Exercise brief >>
Copy out exactly the lines below that run from the one holding "Instruction: Open the" to the one holding "Given: Tap the", keeping both of those lines and no others.

Data items >>
————

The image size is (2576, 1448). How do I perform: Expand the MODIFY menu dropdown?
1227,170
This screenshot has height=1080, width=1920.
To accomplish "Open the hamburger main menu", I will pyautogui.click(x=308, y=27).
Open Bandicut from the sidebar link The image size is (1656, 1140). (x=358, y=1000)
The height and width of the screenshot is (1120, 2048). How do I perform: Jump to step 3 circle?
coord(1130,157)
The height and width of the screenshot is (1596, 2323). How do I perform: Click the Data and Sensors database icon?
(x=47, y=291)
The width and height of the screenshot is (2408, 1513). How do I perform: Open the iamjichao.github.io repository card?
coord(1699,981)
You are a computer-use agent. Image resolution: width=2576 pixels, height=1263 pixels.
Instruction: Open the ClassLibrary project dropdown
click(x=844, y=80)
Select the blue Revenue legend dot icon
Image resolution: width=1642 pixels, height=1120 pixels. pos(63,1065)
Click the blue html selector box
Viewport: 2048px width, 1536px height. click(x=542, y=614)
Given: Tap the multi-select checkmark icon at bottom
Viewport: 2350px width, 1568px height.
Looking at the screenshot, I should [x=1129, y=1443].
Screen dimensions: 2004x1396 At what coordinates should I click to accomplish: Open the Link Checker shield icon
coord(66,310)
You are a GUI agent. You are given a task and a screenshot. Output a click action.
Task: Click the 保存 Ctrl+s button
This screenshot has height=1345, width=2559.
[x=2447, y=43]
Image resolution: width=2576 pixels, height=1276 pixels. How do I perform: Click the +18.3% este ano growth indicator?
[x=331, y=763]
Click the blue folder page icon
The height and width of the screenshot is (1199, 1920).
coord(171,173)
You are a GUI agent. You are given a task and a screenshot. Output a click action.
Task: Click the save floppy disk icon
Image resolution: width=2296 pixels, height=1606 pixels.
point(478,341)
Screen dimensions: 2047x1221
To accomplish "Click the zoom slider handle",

————

Output of the task >>
Instruction: Open the ClassLibrary project dropdown
click(x=844, y=80)
Select the blue Revenue legend dot icon
Image resolution: width=1642 pixels, height=1120 pixels. pos(63,1065)
Click the blue html selector box
Viewport: 2048px width, 1536px height. click(x=542, y=614)
Given: Tap the multi-select checkmark icon at bottom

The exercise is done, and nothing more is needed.